Sunday, July 10, 2011

We're Not Being Told The Truth About Afghanistan

If you listen to the government pronouncements about Afghanistan, you might think we are winning there. President Obama has recently told us that things are going so well over there that he is planning to withdraw some troops this summer. And after a recent visit to Afghanistan, Secretary of Defense Panetta declared that we are close to defeating al-Queda.

What they are not talking about is the fact that the number of troops being withdrawn are just a tiny fraction of the troops stationed in that country, and the administration is planning to have troops in that country until the end of 2014 -- another three years (and no one can assure us even that will really be the end of our involvement there). And the international aid agencies working in Afghanistan paint a very different picture. They say that security in most of the nation's provinces has actually gotten worse in the last year.

But all we really have to do is look at the death totals of American soldiers. During this last week, the number of military deaths in the Afghan War reached 1,002 since President Obama took office. That's two-thirds of all the soldiers killed in the entire war, even though President Obama has been in office for only a quarter of the war. That sounds to me like things are getting worse in Afghanistan -- not better.

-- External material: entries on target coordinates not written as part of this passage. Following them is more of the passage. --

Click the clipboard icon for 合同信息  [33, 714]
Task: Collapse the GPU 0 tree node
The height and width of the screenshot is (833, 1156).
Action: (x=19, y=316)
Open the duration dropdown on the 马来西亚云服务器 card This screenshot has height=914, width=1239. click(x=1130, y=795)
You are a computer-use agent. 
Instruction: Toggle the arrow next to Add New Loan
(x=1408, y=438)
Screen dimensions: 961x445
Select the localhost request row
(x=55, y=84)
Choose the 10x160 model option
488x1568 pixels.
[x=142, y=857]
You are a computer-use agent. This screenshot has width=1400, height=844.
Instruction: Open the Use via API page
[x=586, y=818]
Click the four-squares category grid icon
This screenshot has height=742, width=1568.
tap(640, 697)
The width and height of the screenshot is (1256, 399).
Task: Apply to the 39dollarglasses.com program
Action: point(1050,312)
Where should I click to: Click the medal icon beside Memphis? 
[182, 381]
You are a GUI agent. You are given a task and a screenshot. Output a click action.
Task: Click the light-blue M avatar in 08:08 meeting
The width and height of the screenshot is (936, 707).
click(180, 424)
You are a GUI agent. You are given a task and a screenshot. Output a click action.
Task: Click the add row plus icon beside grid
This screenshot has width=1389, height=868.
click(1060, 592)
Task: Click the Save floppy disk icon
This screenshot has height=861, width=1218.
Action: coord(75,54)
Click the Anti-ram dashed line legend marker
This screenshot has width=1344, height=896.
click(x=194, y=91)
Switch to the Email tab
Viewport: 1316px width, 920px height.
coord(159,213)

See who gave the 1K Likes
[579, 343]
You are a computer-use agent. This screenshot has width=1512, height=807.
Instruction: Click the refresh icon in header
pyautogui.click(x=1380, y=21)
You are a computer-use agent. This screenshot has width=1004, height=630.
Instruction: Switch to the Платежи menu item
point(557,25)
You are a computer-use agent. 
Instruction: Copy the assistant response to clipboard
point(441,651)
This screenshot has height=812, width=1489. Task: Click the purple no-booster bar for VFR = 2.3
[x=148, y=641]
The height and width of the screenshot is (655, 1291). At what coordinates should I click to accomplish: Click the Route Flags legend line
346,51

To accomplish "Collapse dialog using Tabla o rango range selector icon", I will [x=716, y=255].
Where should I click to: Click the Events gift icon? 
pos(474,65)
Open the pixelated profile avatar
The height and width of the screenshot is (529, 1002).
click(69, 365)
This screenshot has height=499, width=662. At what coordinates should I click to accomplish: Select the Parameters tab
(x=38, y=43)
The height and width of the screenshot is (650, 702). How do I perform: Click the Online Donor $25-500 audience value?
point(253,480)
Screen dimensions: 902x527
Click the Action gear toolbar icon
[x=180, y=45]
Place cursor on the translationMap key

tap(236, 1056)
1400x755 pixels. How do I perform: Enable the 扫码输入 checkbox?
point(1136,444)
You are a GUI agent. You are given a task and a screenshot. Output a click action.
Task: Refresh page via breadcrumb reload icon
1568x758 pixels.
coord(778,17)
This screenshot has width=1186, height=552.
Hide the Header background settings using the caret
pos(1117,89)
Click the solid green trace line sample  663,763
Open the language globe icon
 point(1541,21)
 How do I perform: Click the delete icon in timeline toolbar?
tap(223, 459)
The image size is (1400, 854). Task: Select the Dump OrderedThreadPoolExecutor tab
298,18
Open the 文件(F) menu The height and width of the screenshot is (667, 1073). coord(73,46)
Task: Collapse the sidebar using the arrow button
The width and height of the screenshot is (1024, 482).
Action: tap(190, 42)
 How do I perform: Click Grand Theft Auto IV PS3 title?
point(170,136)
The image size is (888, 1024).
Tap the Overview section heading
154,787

George Bush was trying to build an American-style democracy in Afghanistan. President Obama is just trying to save face there. Neither of those things is likely to happen. But we are still pouring more than $2 billion a week into the endless war there, and American soldiers are being killed at an increasing rate. Our involvement in Afghanistan no longer makes any sense at all, if it ever did to begin with.

Once again I say, it is past time to pull ALL of our soldiers out of Afghanistan -- now, not in 2014.